A forma pela qual o Porto do Açu vem sendo implantado já mereceu dezenas de postagens neste blog. Afinal, apesar de não ser contra o empreendimento em si, o mesmo vem sendo cercado por tantas mazelas e irregularidades de toda sorte que apoiar cegamente o empreendimento seria equivalente a exercer um papel de cúmplice, coisa que não me apetece muito.
Agora, por mais que eu escreva sobre os problemas que sei que estão ocorrendo e causando diversos tipos de consequências negativas para a população do município de São João da Barra, em meio ao silêncio da maioria da imprensa e ao descaso puro e absoluto do Estado, sempre fico com a sensação que não estou tendo a capacidade de demonstrar de forma irrefutável como a situação está caótica.
Felizmente, aqui e ali, estão aparecendo testemunhos de moradores, não apenas do V Distrito que sofre o flagelo das desapropriações promovidas pela CODIN, onde ficam expostas as diferentes faces do caos social que está instalado em todo o município de São João da Barra a partir da construção do Porto do Açu. O que vai abaixo é um testemunho que está sendo disseminado por uma professora que mora no bairro de Grussaí, localizado na região costeira de São João da Barra. A leitura deste depoimento certamente me causou muita inquietação. Esperemos que cause nos leitores deste blog, a ponto de que se comecem as devidas cobranças às autoridades constituídas. Afinal, o que está descrito, não é para ser mais ignorado, como tem sido aparentemente o caso até agora.
Grussaí pede socorro!
Sou Professora e venho como representante de um grupo de moradores do bairro de Grussaí pedir encarecidamente que nos ajude juntamente com os representantes legais deste Município, pois como é do vosso conhecimento houve um crescimento desordenado da população devido a vinda de trabalhadores das Empresas do Porto do Açu de outros estados, trazendo um alto índice de assaltos, brigas, estupros causando assim um enorme Impacto Social.., pois se não é do vosso conhecimento estes trabalhadores por virem de outros estados para trabalhar nas empresas estão se agrupando/ morando em pequenas casas com 15 à 20 pessoas, onde nós moradores não temos mais paz nem sossego neste local que era considerado seguro…

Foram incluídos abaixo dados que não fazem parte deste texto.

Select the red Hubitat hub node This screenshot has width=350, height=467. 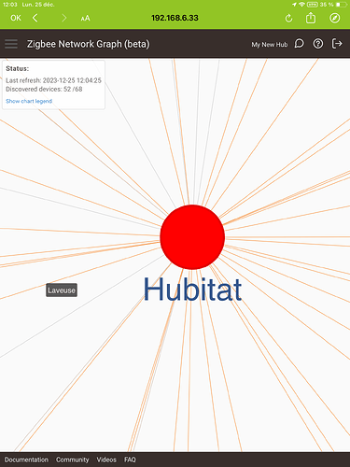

Tenho duas filhas adolescente as quais foram assediadas esta semana por um grupo de homens que trabalham para uma empresa no Porto do Açu, o que me fez faltar quatro vezes o serviço para leva-las ao colégio em Grussaí por questões de segurança , e não tenho paz, informo que, várias casas foram alugadas por grupos próximo a minha casa, onde consomem bebidas alcoólicas, drogas ,brigam entre eles, e hostilizam os vizinhos; há de convir que não havia assalto e assassinatos e agora as manchetes dos jornais comprovam o grande aumento e assaltos, estupros e assassinatos todos os dias!
Sugiro que tenha um local apropriado que concentrem estas pessoas e que sejam monitorados, a fim de dar paz e sossego aos moradores local, vale lembrar que quando a empresa era de Eike Batista os trabalhadores do Açu moravam em alojamento que a OSX e OLX (LLX, grifo do blogueiro) ofereciam trazendo tranquilidade e segurança aos moradores, pois as empresas tinham controle quanto ao comportamento desses trabalhadores, assim como, se responsabilizavam por eles, lembro ainda que os alojamentos eram em locais próprios e não tínhamos problemas!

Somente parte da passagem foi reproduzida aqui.